▶ [SHORT TASK A] Rewrite the paragraph beginning "High-quality uncertainty estimation helps" from the passage on uncertainty estimation in NER as a short bulleted list. Keep its main facts.
▶ [SHORT TASK B]
Answer these questions from the passage on uncertainty estimation in NER:
(i) What does current NER-related research typically focus on improving?
(ii) What value is the natural way of constructing predictive uncertainty based on, and how does that value relate to uncertainty?
(iii) In Figure 1, how does the uncertainty of misclassified OOV/OOD entities compare with that of in-domain entities?
▶ [SHORT TASK C] Continue the passage on uncertainty estimation in NER, starting after its final sentence.

▶ [SOURCE DOCUMENT]
Refer to caption — Figure 1: Visualization of desired uncertainty estimations in the NER application.

Despite this progress, current NER-related research typically focuses on improving the model performance, such as recognition accuracy and F1 scores Yu et al. (2020); Zhu and Li (2022). However, seldom works focus on investigating the model’s reliability. The critical aspect of the model reliability is the uncertainty estimation of the predictive results, which can characterize the probability that the model prediction will be wrong. One natural way to construct the predictive uncertainty is based on the maximum value of the Softmax output Yan et al. (2021); Li et al. (2022); Zhu and Li (2022) (the smaller this value, the larger the uncertainty). However, previous empirical studies show that probabilistic predictions produced by DNN models (e.g., transformer and CNN) are often inaccurate Guo et al. (2017); Lee et al. (2018); Pinto et al. (2022). Therefore, this natural way may over/under-estimate the predictive uncertainty, hindering the model’s reliability.

High-quality uncertainty estimation helps to improve the model’s reliability in an open environment and to find valuable samples to improve training sample efficiency, thus reducing the cost of manual labeling. On the one hand, for the reliability aspect, accurate uncertainty estimation can equip the NER model with the ability to express “I do not know” to both the out-of-domain (OOD) or out-of-vocabulary (OOV) samples Charpentier et al. (2020). A desired uncertainty estimation is conceptually shown in Figure 1, wherein misclassified OOV/OOD entities are assigned with significantly higher uncertainty than the in-domain (ID) entities. Besides, the estimated uncertainty can be further absorbed into the training process to improve the model robustness against OOV/OOD samples. On the other hand, for the sample efficiency aspect, prior work shows that high-quality uncertainty estimation can also be used for selecting more "informative" samples and thus can reduce the number of labeled samples required for training the NER model.

▶ [STORED ROWS]
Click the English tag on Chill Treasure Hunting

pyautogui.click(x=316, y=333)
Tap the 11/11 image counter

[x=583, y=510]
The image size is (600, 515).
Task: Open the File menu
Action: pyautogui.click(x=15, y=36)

▶ [RESPONSE A]
- High-quality uncertainty estimation makes a model more reliable in an open environment. It also helps find valuable samples, which improves training sample efficiency and lowers the cost of manual labeling.
- Reliability: accurate uncertainty estimates let an NER model express "I do not know" for out-of-domain (OOD) or out-of-vocabulary (OOV) samples.
- Figure 1 shows the desired result: misclassified OOV/OOD entities receive significantly higher uncertainty than in-domain (ID) entities.
- The estimated uncertainty can also be fed into training to make the model more robust against OOV/OOD samples.
- Sample efficiency: prior work shows that it can be used to select more "informative" samples. This reduces the number of labeled samples needed to train the NER model.

▶ [RESPONSE B]
(i) Model performance, such as recognition accuracy and F1 scores.
(ii) The maximum value of the Softmax output. The smaller this value, the larger the uncertainty.
(iii) Misclassified OOV/OOD entities are assigned significantly higher uncertainty than in-domain entities.

▶ [RESPONSE C]
To attain high-quality uncertainty estimation, evidential deep learning (EDL) Sensoy et al. (2018) provides a promising solution. EDL is superior to existing Bayesian learning-based methods Blundell et al. (2015); Kingma et al. (2015); Graves (2011) in that model uncertainty can be efficiently estimated in a single forward pass that avoids inexact posterior approximation Kopetzki et al. (2021) or time/storage-consuming Monte Carlo sampling Gal and Ghahramani (2016). However, directly applying conventional EDL to NER applications still faces two critical challenges: (1) sparse entities: In text corpus, entities only take a minority. For example, only 16.8% of the words in the commonly used CoNLL2003 dataset belong to entities. The remaining non-entity types are labeled into the "others" (O) class. The imbalance between entity and non-entity words can cause over-fitting and poor performance on the entity types. (2) OOV/OOD entity discrimination: In the open environment, NER training/test data typically comes with OOV/OOD entities. However, the optimization objective of current EDL methods lacks explicit modeling of such types of information.

To address these two issues, we present a trustworthy NER framework named E-NER with a series of uncertainty-guided training strategies. For the issue of sparse entities, we propose to use an uncertainty-guided importance weighted (IW) loss, wherein samples with higher predictive uncertainties are assigned larger weights. This loss helps the model training to pay more attention to entities of interest (e.g., person and location). To solve the issue of unknown entities, we present an additional regularization term to penalize the case where labels are more prone to errors by assigning higher uncertainties to corresponding samples. We empirically show these two uncertainty-guided loss terms can improve both the quality of estimated confidence and the robustness against OOV samples.

Our contributions are summarized as follows:

•

To the best of our knowledge, E-NER is the first work to explore how to leverage evidential deep learning to improve the reliability of current NER models. This work has successfully shown the potential of EDL to provide high-quality uncertainty estimation in NER applications. The estimated uncertainty can be further used for detecting OOD/OOV samples in the test phase.
•

For the technique contribution, we propose two uncertainty-guided loss terms to mitigate sparse entities and OOV/OOD entity discrimination issues in the NER task.
•

E-NER is extensively validated in a series of experiments. In contrast to conventional NER methods, the result shows that E-NER comes with the following superiority: (1) more accurate uncertainty estimation. (2) better OOV/OOD detection performance. (3) better generalization ability on OOV entities. (4) better sample efficiency (i.e., fewer samples are required to achieve the same-level performance).

2 Preliminary

This section introduces a commonly-used EDL implementation based on the Dirichlet-based model (DBM) Sensoy et al. (2018). We then describe how the DBM computes the uncertainty in a closed form.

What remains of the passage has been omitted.